A highly charged ideal physics capacitor and inductor in series by means of an ideal physics wire.
You still haven't specified the initial conditions. Do you mean that you have an inductor connected in series with a capacitor, and the capacitor has an initial voltage Vo on it, and the initial inductor current Io is zero? And then you complete the circuit with a switch to "short them out"?

Agnostic
berkeman said:
You still haven't specified the initial conditions. Do you mean that you have an inductor connected in series with a capacitor, and the capacitor has an initial voltage Vo on it, and the initial inductor current Io is zero? And then you complete the circuit with a switch to "short them out"?

A capacitor connected in series to an inductor. At t=t.x, the capacitor has been discharged as much as possible into the inductor.

Not switching a switch to short it out instantly. But shorting it out rather quicly, saying it takes like x nanoseconds to short it out.
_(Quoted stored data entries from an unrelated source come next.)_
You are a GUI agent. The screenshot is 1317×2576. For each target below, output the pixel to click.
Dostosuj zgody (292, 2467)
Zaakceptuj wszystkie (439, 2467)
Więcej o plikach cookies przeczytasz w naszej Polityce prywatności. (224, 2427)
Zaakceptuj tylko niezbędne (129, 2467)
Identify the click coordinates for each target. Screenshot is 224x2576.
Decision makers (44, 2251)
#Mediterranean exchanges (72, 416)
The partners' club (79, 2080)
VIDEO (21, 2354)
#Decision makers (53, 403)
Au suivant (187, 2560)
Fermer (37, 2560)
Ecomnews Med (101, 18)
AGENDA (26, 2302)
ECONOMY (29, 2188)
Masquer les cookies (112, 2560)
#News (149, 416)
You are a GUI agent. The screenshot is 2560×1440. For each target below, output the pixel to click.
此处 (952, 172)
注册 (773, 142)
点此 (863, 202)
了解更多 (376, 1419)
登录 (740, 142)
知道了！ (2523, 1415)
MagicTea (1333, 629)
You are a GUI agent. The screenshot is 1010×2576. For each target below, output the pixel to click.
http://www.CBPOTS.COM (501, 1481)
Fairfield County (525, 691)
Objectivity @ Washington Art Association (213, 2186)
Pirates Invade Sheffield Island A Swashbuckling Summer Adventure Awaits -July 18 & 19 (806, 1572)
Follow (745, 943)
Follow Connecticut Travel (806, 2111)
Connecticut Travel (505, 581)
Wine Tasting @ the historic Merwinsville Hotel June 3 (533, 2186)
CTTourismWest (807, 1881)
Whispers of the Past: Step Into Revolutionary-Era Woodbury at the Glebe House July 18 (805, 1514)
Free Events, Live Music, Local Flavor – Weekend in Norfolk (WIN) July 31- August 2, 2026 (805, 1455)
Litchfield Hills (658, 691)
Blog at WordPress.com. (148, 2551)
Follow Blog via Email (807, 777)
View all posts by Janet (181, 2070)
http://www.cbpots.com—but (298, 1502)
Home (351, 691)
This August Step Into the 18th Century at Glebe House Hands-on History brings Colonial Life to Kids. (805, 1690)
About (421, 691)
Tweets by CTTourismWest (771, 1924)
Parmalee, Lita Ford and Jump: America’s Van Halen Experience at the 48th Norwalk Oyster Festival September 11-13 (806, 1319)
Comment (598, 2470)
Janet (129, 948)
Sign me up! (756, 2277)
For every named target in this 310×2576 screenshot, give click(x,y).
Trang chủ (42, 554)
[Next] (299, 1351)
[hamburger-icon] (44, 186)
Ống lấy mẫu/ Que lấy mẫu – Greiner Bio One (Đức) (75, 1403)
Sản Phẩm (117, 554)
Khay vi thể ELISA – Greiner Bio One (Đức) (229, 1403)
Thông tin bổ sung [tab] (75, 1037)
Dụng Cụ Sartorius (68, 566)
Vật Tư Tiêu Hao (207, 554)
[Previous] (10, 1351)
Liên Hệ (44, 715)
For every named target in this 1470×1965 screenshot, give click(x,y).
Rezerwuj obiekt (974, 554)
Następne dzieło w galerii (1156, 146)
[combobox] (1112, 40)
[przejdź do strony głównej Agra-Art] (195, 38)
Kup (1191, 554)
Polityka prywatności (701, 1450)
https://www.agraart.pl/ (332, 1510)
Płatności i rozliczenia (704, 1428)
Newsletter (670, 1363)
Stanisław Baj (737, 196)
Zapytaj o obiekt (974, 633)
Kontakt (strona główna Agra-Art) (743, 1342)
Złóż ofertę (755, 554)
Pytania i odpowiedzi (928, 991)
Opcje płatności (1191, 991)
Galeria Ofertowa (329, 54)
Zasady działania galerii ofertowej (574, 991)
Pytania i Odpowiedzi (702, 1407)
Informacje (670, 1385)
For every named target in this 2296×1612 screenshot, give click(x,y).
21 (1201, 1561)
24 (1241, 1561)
Let me see if I understand. You mean you have an ideal oscillating circuit and, when the current in the inductor is maximum, you open the circuit, making the current go instantaneously to zero?
Since the voltage in the inductor is $$L\frac{di}{dt}$$, making $$dt = 0$$ causes the voltage go to infinity.
A physical inductor has associated to it a winding resistance and a winding capacitance, so in practice you will have a high frequency, high voltage damped oscillation.
If the amplitude of the voltage is high enough, the air in the open gap can be ionized and a spark appears. This is observable when you switch off a fluorescent illumination circuit.

Mentor
SGT said:
Let me see if I understand. You mean you have an ideal oscillating circuit and, when the current in the inductor is maximum, you open the circuit, making the current go instantaneously to zero?
Since the voltage in the inductor is $$L\frac{di}{dt}$$, making $$dt = 0$$ causes the voltage go to infinity.
A physical inductor has associated to it a winding resistance and a winding capacitance, so in practice you will have a high frequency, high voltage damped oscillation.
If the amplitude of the voltage is high enough, the air in the open gap can be ionized and a spark appears. This is observable when you switch off a fluorescent illumination circuit.
Or else maybe he means that he has the LC circuit you describe, but then he really does short out the inductor when it has maximum current going through it. This is a pretty benign short, since the voltage across the inductor is zero when the current is not changing (at the top of its sine wave current waveform). With that shorting wire in place across the inductor (and across the capacitor too, since the L and C are connected together), the current in the inductor will keep circulating through the inductor and wire, and will ramp down slowly with the L-R time constant, where the R is the resistance of the inductor windings and the shorting wire.

Open circuiting a current-carrying inductor is definitely more interesting than shorting it out. :rofl: